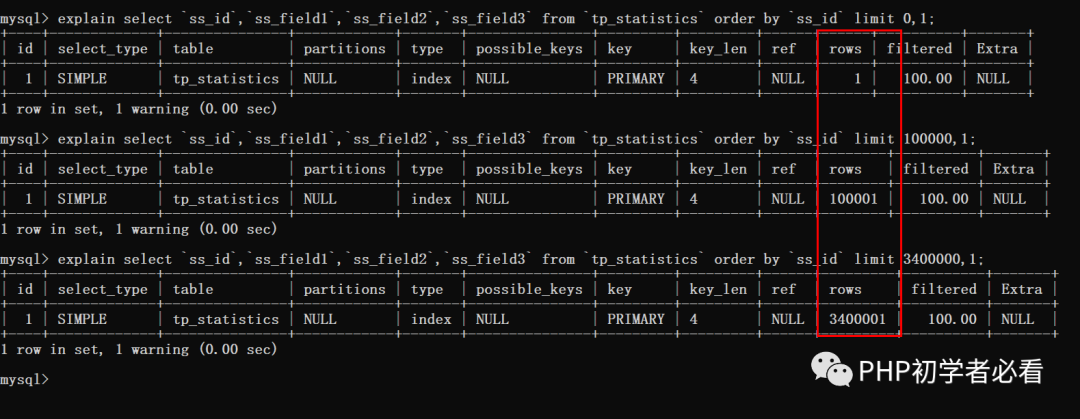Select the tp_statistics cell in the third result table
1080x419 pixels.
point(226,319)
...
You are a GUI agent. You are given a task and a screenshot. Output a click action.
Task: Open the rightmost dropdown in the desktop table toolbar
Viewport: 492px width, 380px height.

| Problem |
In the listing above, locate the line containing "You are a GUI" and the line containing "Viewport: 492px width, 380px height.". Extract those two lines and every line between them, exactly as written, and only those.

| Output for this task |
You are a GUI agent. You are given a task and a screenshot. Output a click action.
Task: Open the rightmost dropdown in the desktop table toolbar
Viewport: 492px width, 380px height.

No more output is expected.